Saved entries
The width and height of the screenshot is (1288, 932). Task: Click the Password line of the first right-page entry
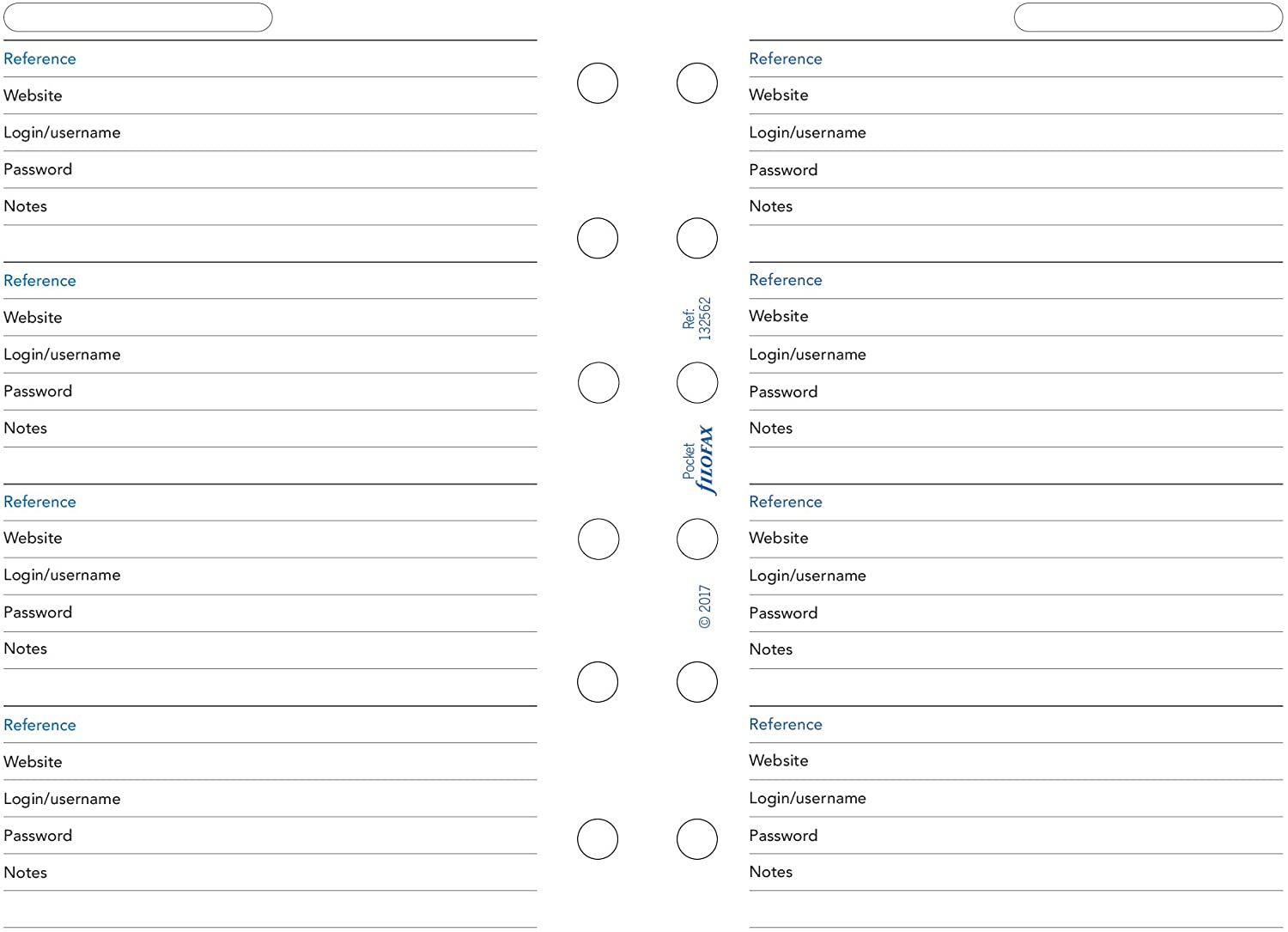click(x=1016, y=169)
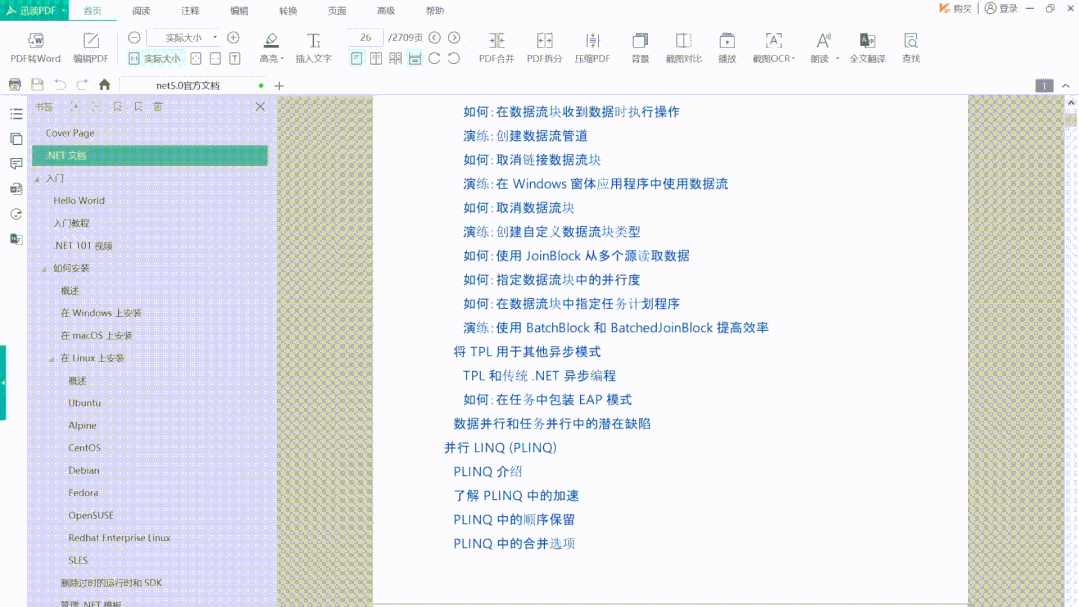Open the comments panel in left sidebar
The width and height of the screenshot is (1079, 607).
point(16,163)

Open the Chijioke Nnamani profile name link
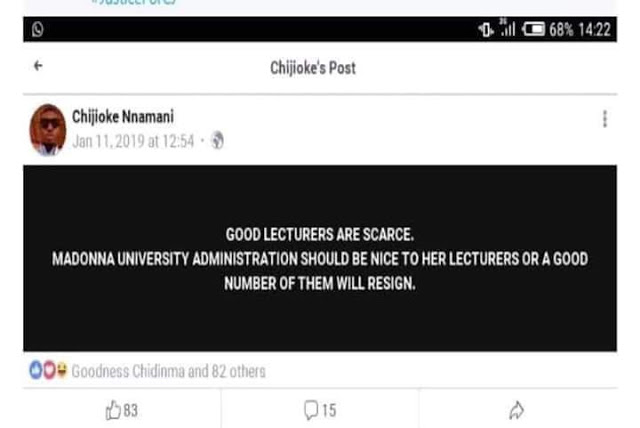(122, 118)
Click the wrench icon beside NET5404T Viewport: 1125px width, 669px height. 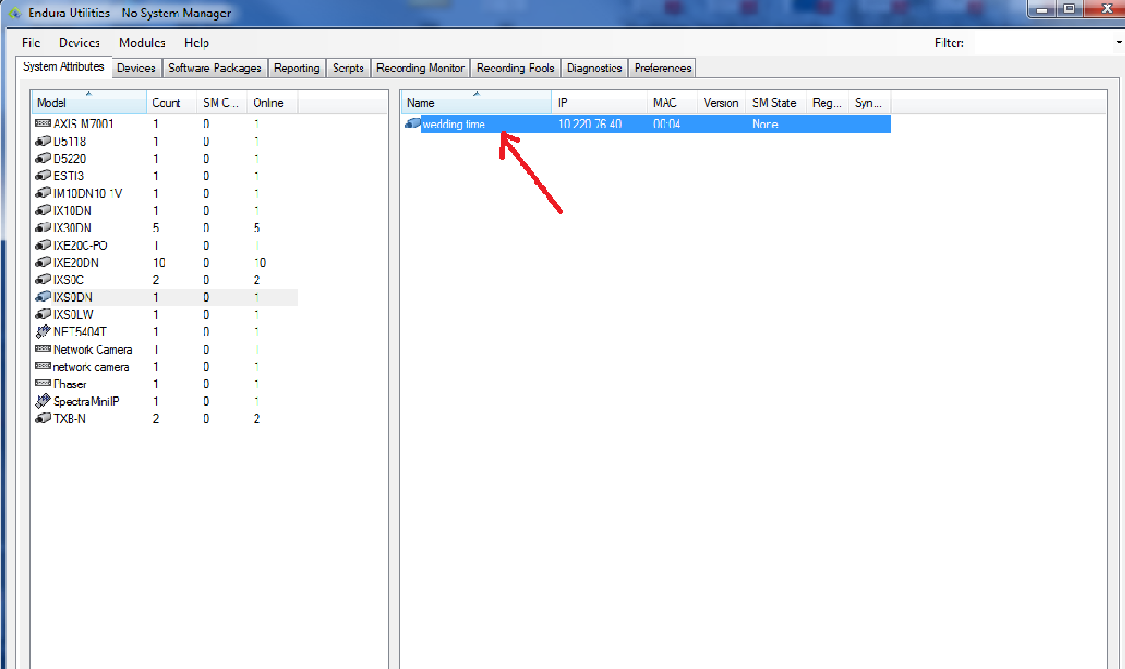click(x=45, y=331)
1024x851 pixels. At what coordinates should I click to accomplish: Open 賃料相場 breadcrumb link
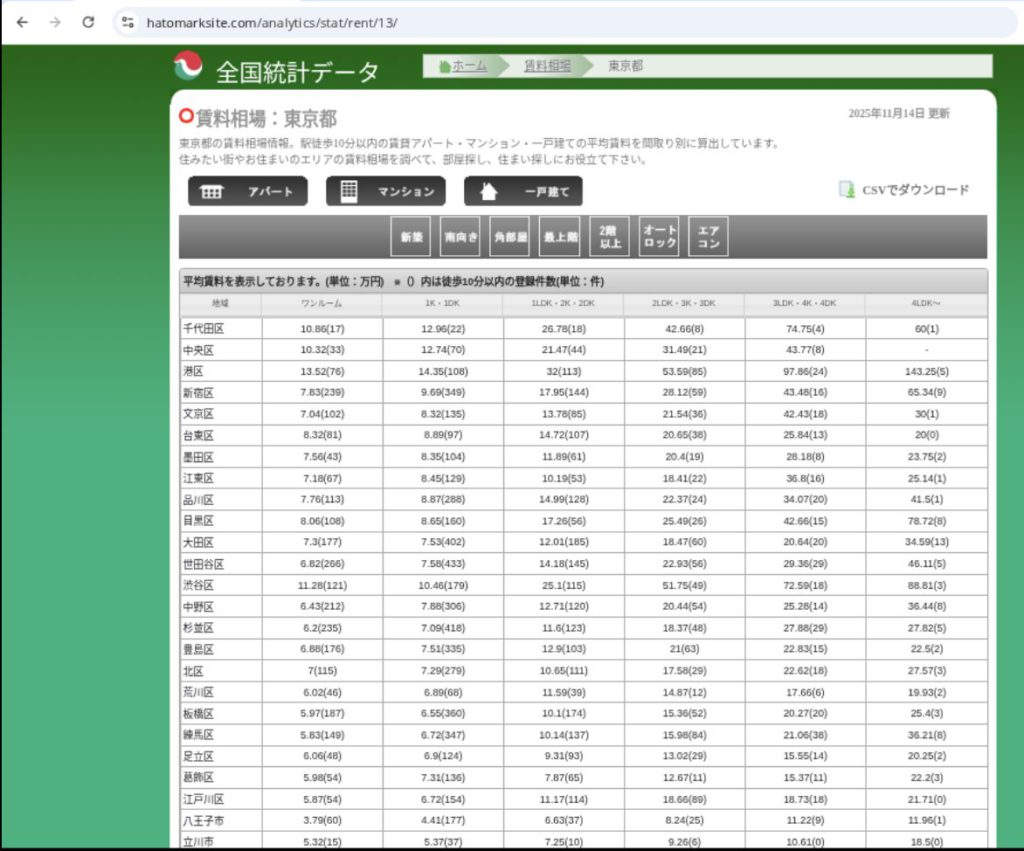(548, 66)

§ **Aim of the exercise**: Exactly as written, reproduce the lines from the one containing "1024x851 pixels. At" through the last line of the entries above, and leave every picture out.

§ **Solution to this exercise**:
1024x851 pixels. At what coordinates should I click to accomplish: Open 賃料相場 breadcrumb link
(548, 66)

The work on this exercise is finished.